In the descriptions below, the "CL" (control left), "GL" (graphic left), "CR" (control right), and "GR" (graphic right) regions are respectively, in column/line notation, from 0/0 to 1/15, from 2/1 to 7/14, from 8/0 to 9/15, and from 10/1 to 15/14. For each code, 2/0 is assigned the graphic character "SPACE" and 7/15 the control character "DELETE". The C0 control characters (defined in JIS X 0211 and matching ISO/IEC 6429) are assigned to the CL region.

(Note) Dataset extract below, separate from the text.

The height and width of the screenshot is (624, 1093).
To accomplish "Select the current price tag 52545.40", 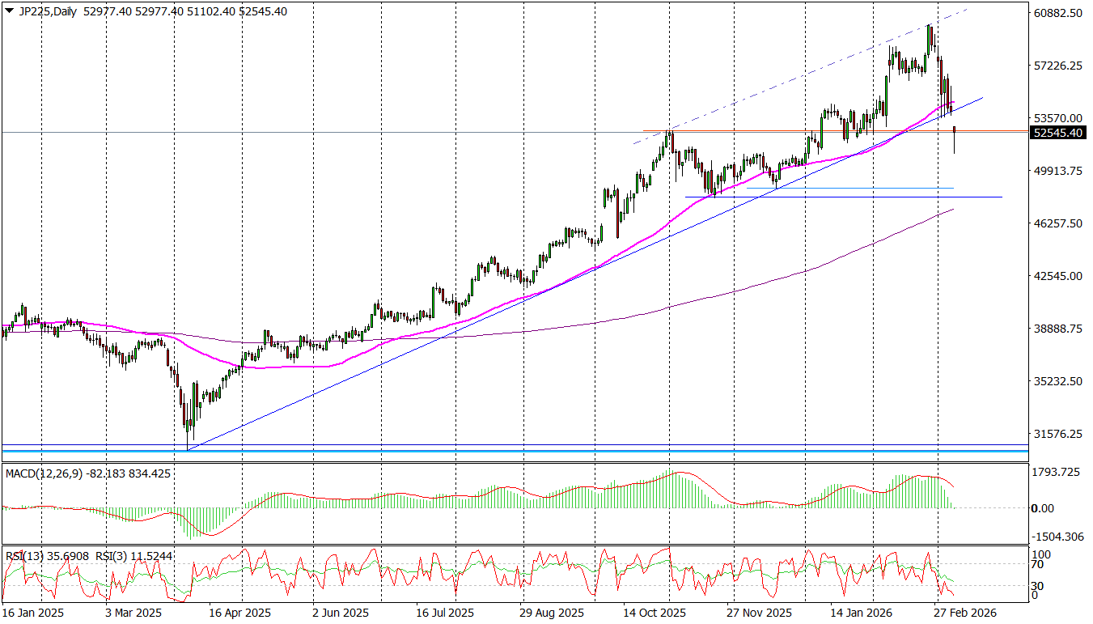I will click(1057, 133).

- 7-bit encoding for kanji
Stipulated in the standard itself. The JIS X 0208 double-byte set is assigned to the GL region.
- 8-bit encoding for kanji
Stipulated in the standard itself. Same as the 7-bit encoding, but defined in terms of 8-bit bytes. The CR region may be unused, or encode the C1 control characters from JIS X 0211. The GR region is unused.
- International Reference Version + 7-bit encoding for kanji
Stipulated in the standard itself. The shift in control character designates the ISO/IEC 646:1991 IRV (International Reference Version, equivalent to US-ASCII) to the GL region. Shift out designates the JIS X 0208 double-byte set to the same region.
- Latin characters + 7-bit encoding for kanji
Stipulated in the standard itself. As with IRV+7-bit, but with ISO/IEC 646:IRV replaced with ISO/IEC 646:JP (the Roman set of JIS X 0201).
- International Reference Version + 8-bit encoding for kanji
Stipulated in the standard itself. ISO/IEC 646:IRV is assigned to the GL region, JIS X 0208 to the GR region. This is effectively a subset of EUC-JP, excluding the half-width katakana from JIS X 0201 and the supplemental kanji from JIS X 0212.
- Latin characters + 8-bit encoding for kanji
Stipulated in the standard itself. As with IRV+8-bit, but with ISO/IEC 646:IRV replaced with ISO/IEC 646:JP.
- Shift-coded character set
Stipulated in Appendix 1: "Shift-Coded Representation" (シフト符号化表現, Shifuto Fugōka Hyōgen). The authoritative definition of Shift JIS.
- RFC 1468-coded character set
Stipulated in Appendix 2: "RFC 1468-Coded Representation" (RFC 1468符号化表現, RFC 1468 Fugōka Hyōgen). Resembles ISO-2022-JP (which is authoritatively defined in RFC 1468) but is defined in terms of eight-bit bytes, whereas ISO-2022-JP is defined in terms of seven-bit bytes.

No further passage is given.